Конкуренты, крупные и мелкие завистники охотно высказывались, почувствовав незащищенность жертвы; любопытно, что ругали они Федина не только с трибуны, но и в кулуарах. Сексоты донесли кулуарные слова Леонова: «Книга Федина о Горьком плохая…. Бестактно сейчас, в интересах личной писательской биографии, публиковать то, что было сказано Горьким совсем в другое время… У меня тоже есть письма Горького, воспоминания о беседах с ним. Но я не предаю и не предам этот материал гласности»[1248]. Некто, драматург И. Волков, утверждал: «Федина критиковали слабо, о его книге можно было бы написать сильнее. У нее два больших порока. Во-первых, с каждой страницы веет высокомерным отношением к советской власти, а во-вторых, автор разделяет жизнь и литературу и старается доказать, что литература может развиваться своими самостоятельными, независимо от жизни страны путями. Взгляд этот абсолютно ошибочен и вреден. Возмутительно то, что себя и Серапионовых братьев Федин как бы противопоставляет всей остальной литературе СССР, и не только литературе, но и общественно-политической жизни государства»[1249]. Очень резок был Павел Нилин (остается загадкой — углядел ли он впереди дальнейшую эволюцию К. А., или причина — в его сугубо личной недоброжелательности); возможно, это был отклик на едва ли не высокомерную реакцию Федина, вызванную скоординированными нападками на его работу: «Федин — не настоящий писатель, его писательская работа имитация, повторяющая идеи и мысли чуждых нам заграничных писателей. Федин как-то без основания, вдруг, занял у нас место „великого русского писателя“, он страдает преувеличенным самомнением и ничего не дал созвучного нашей эпохе»[1250].

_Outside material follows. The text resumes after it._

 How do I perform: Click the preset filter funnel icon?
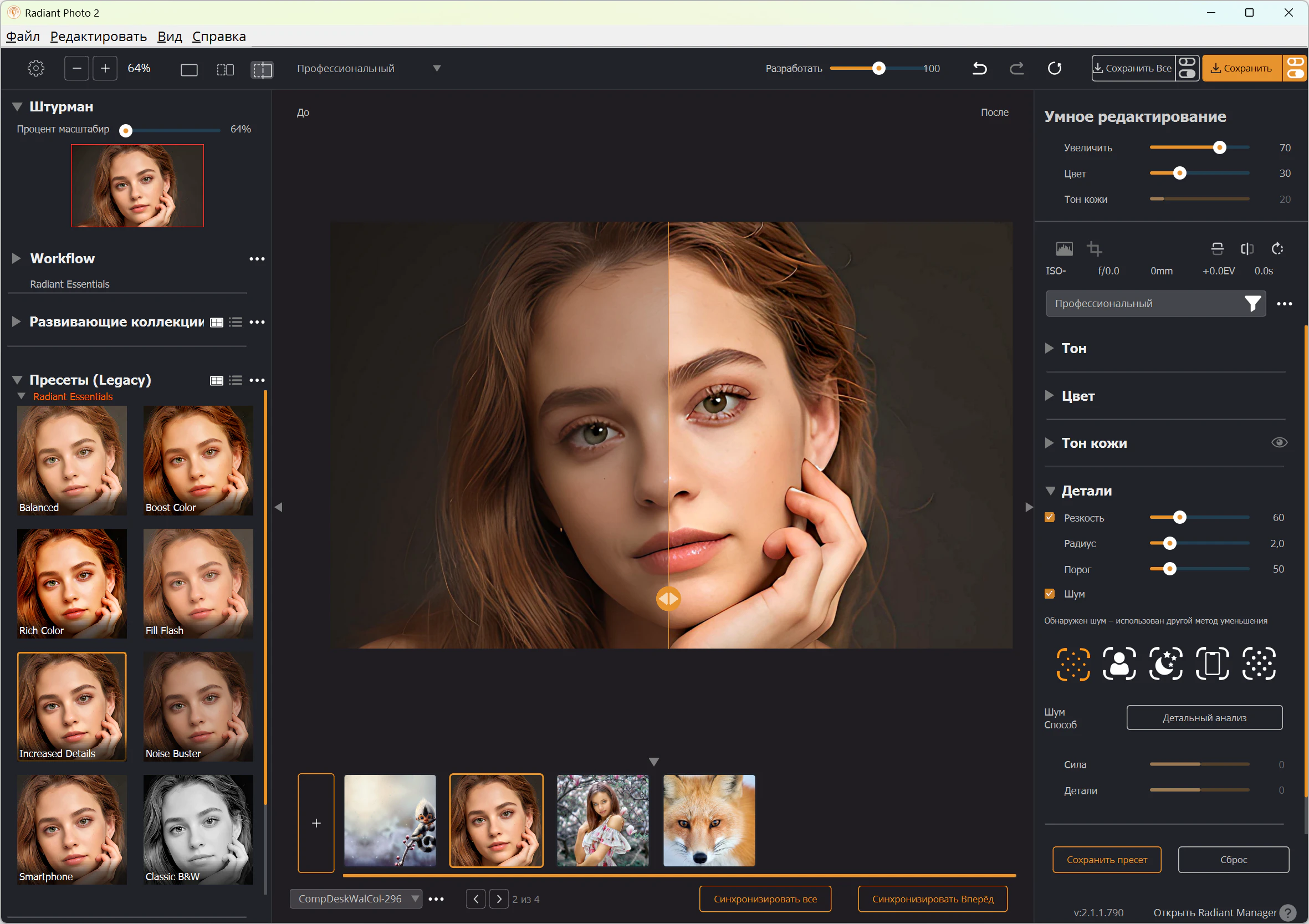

Федин держал себя с достоинством, но внутренне реагировал на всё достаточно болезненно. Поразила его М. Шагинян — с трибуны резко браня книгу, она в перерыве подошла к Федину поблагодарить его за «волнение, с каким её читала»[1251]. (В 1956 году, при чтении рассказа А. Яшина «Рычаги», Федин вспомнит эту историю и назовет Шагинян «рычагом», после чего уже сам поступит с Яшиным, как Шагинян с ним[1252]). В изложении сексота суждение Федина насчет развернувшейся кампании (похоже, что он догадывался о её тайной мотивации), приводилось все в той же справке Меркулова: «До меня дошел слух, будто книгу мою выпустили специально для того, чтобы раскритиковать её на всех перекрестках. Поэтому на ней нет имени редактора — случай в нашей литературе беспрецедентный. Если это так, то ниже, в моральном плане, падать некуда (у системы, да и у самого К. А., тут были еще солидные резервы — Б.Ф.). Значит я хладнокровно и расчетливо и, видимо, вполне официально был спровоцирован. Одно из двух. Если книга вредна, её надо запретить. Если она не вредна, её нужно выпустить. Но выпустить для того, чтобы бить оглоблей вредного автора, — этого еще не знала история русской литературы»[1253].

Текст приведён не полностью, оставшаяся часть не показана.